Mas, embora reconheçam que as alterações nos eventos extremos seriam um indício inicial de que o clima está de fato mudando, e que as projeções sobre os efeitos do aquecimento global implicam modificações nos eventos extremos, os cientistas têm sido extremamente cautelosos em admitir que o que está acontecendo tem mesmo relação com o aquecimento global (o primeiro documento mais contundente a esse respeito deve ser o relatório do Painel Intergovernamental sobre Mudanças do Clima, o IPCC, a ser divulgado em abril). O motivo é simples: faltam registros suficientes, que cubram grandes regiões do globo de forma regular e por longos períodos de tempo, para compor esse quadro com a precisão científica exigida e dele extrair as devidas conclusões.
“O IPCC, em sua primeira avaliação sobre mudança climática (1992), não considerou se os eventos climáticos extremos haviam aumentado em frequência e/ou intensidade globalmente porque as informações eram muito esparsas para fazer disso um exercício válido para todo o mundo”, afirmou o climatologista australiano Neville Nicholls em um estudo apresentado na reunião do IPCC em Oslo (Noruega), em 2009. “Em 1995, em sua segunda avaliação, o IPCC examinou a questão e concluiu que ‘no todo, não há evidência de que os eventos climáticos extremos, ou a variabilidade climática, tenham aumentado, em sentido global, através do século 20, embora dados e análises sejam pobres e não compreensíveis’.” Nicholls salientou a seguir que mudanças em extremos haviam sido observadas em algumas regiões, mas que a ausência de dados climáticos confiáveis em todas as áreas relacionadas a tais eventos – sobretudo nos países em desenvolvimento – ainda impede que as pesquisas avancem nesse setor.
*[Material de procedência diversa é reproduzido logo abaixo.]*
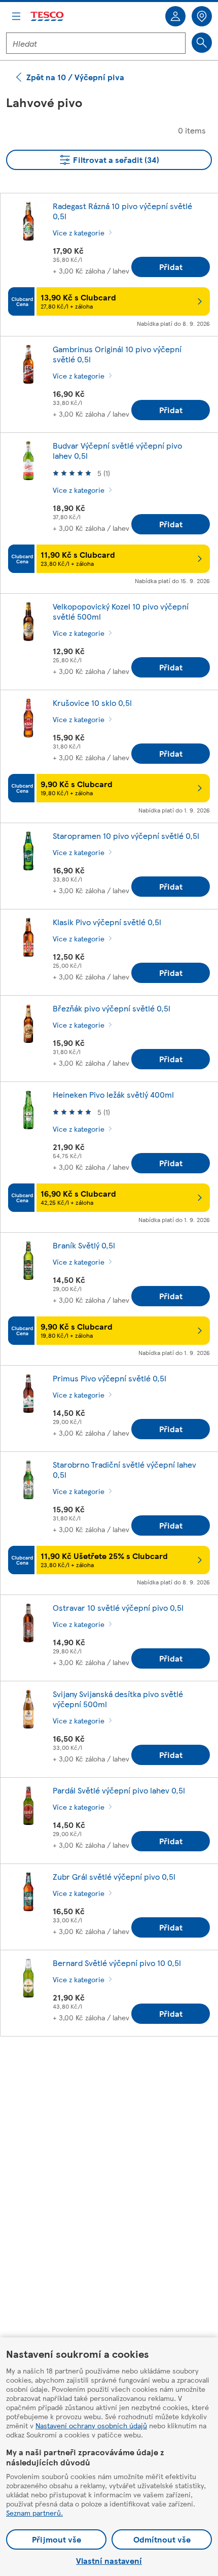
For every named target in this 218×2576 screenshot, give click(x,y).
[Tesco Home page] (47, 16)
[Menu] (16, 16)
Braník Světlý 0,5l (84, 1245)
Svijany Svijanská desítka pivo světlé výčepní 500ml (118, 1699)
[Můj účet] (175, 16)
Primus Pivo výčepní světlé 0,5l (109, 1378)
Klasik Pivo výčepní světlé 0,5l (107, 922)
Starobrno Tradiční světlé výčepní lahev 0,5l (124, 1469)
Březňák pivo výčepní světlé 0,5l (111, 1008)
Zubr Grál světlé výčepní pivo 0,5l (114, 1876)
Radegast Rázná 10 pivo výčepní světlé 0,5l (122, 211)
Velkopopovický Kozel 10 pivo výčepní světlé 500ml (121, 611)
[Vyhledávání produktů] (202, 42)
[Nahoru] (114, 2069)
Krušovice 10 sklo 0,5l (92, 702)
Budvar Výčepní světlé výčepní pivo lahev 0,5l (117, 450)
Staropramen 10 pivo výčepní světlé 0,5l (126, 835)
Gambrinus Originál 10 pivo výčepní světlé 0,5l (117, 354)
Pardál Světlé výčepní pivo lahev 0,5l (119, 1790)
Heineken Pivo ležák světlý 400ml (113, 1094)
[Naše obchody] (202, 16)
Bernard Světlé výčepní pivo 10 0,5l (117, 1963)
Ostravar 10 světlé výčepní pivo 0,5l (118, 1607)
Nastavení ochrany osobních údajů (91, 2425)
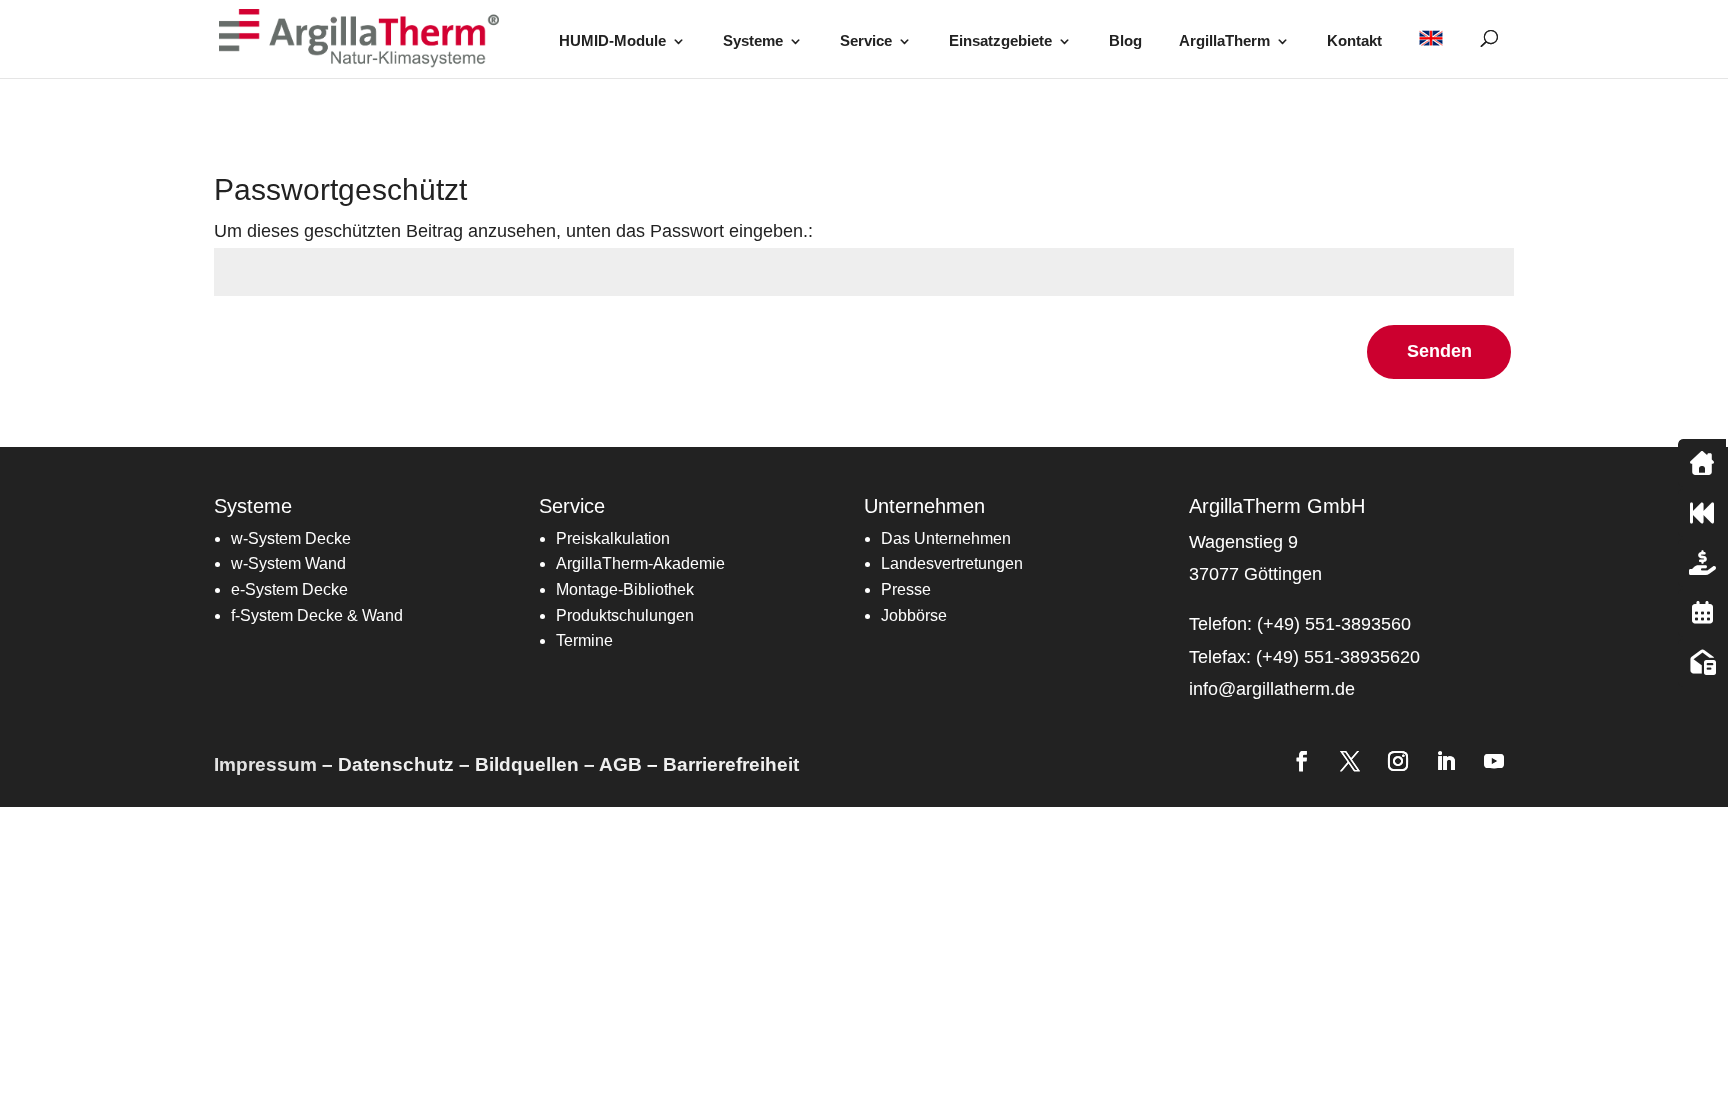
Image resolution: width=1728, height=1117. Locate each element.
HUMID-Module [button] (612, 41)
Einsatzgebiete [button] (1000, 41)
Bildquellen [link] (527, 764)
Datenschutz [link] (396, 764)
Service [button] (866, 41)
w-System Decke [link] (291, 538)
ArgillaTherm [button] (1224, 41)
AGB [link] (620, 764)
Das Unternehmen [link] (946, 538)
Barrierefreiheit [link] (731, 764)
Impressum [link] (265, 764)
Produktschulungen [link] (625, 615)
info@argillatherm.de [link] (1272, 689)
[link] (365, 37)
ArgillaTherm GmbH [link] (1277, 506)
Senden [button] (1439, 351)
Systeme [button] (753, 41)
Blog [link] (1125, 41)
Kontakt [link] (1354, 41)
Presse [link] (906, 589)
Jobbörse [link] (914, 615)
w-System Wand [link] (288, 563)
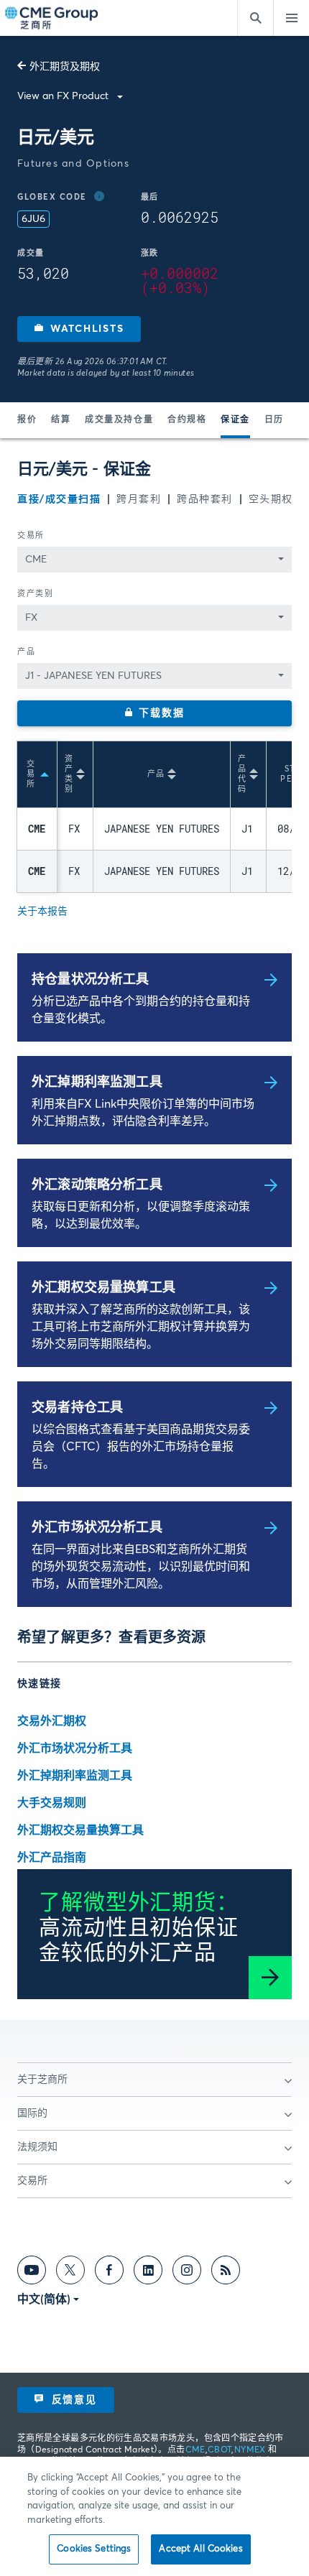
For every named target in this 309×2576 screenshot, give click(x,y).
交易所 (31, 535)
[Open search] (255, 18)
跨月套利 (138, 499)
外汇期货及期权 (64, 67)
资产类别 (35, 594)
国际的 (32, 2113)
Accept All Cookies (200, 2549)
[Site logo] (52, 18)
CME (195, 2450)
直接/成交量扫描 (59, 499)
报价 (27, 420)
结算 (60, 420)
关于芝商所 (42, 2080)
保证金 (235, 420)
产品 (26, 652)
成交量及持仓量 (119, 420)
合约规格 (186, 420)
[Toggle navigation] (291, 18)
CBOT (219, 2450)
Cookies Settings (94, 2549)
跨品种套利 (205, 499)
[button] (79, 329)
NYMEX (250, 2450)
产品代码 (242, 774)
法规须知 (37, 2147)
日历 (274, 420)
No Brasil há deficiência de dados
“Ninguém pode concluir 100% que nada como isso (casos de eventos extremos do porte atual) tenha acontecido nos últimos 200 anos, mas a suspeita está aí – mesmo que seja apenas uma suspeita”, declarou Jean-Pascal van Ypersele, vice-presidente do IPCC, à agência AFP. É esse, de certa forma, o pensamento de Marengo (integrante da equipe brasileira no IPCC). De acordo com ele, eventos extremos mais frequentes e/ou intensos já estão sendo observados nas últimas cinco ou seis décadas. “Para afirmarmos algo nessa área, tem de haver antes muitos estudos”, ressalta.
O Brasil é uma amostra da deficiência de dados que os estudiosos ressaltam nessa questão. “No Sul e no Sudeste, as chuvas aumentaram nas décadas de 1990 e 2000, na comparação com 50 a 60 anos atrás”, observa Marengo. “Há também mais noites quentes no inverno, o que indica tendência de invernos mais quentes.” Mas a precisão vai-se reduzindo conforme a região muda. Em partes do Nordeste e da Amazônia, houve um aumento de veranicos, com estiagem, na estação chuvosa, afirma o pesquisador, mas no Centro-Oeste e no Pantanal há poucas informações disponíveis. “Existem ali anos com enchentes, outros com seca, tudo seguindo uma dinâmica própria.”
Detectar o momento em que as alterações nos eventos climáticos extremos estarão indiscutivelmente ligadas ao aquecimento global vai ser um trabalho de monitoramento exaustivo, ano após ano, diz Marengo. Amenizar o impacto desses fenômenos implica seguir o roteiro já conhecido de mitigação do aquecimento global na parte em que o homem interfere: adotar princípios de uma economia com baixa emissão de gases-estufa, usar mais fontes de energia renováveis e reflorestar bastante, por exemplo. Esforços mundiais nesse sentido até existem, mas caminham a passos ainda vagarosos demais para as necessidades do planeta. Enquanto isso, resta a seus habitantes adaptar-se ao que vier – às secas, às chuvas, ao calor e/ou ao frio extremados, enfim, às vontades de um tempo cada vez mais caprichoso e surpreendente.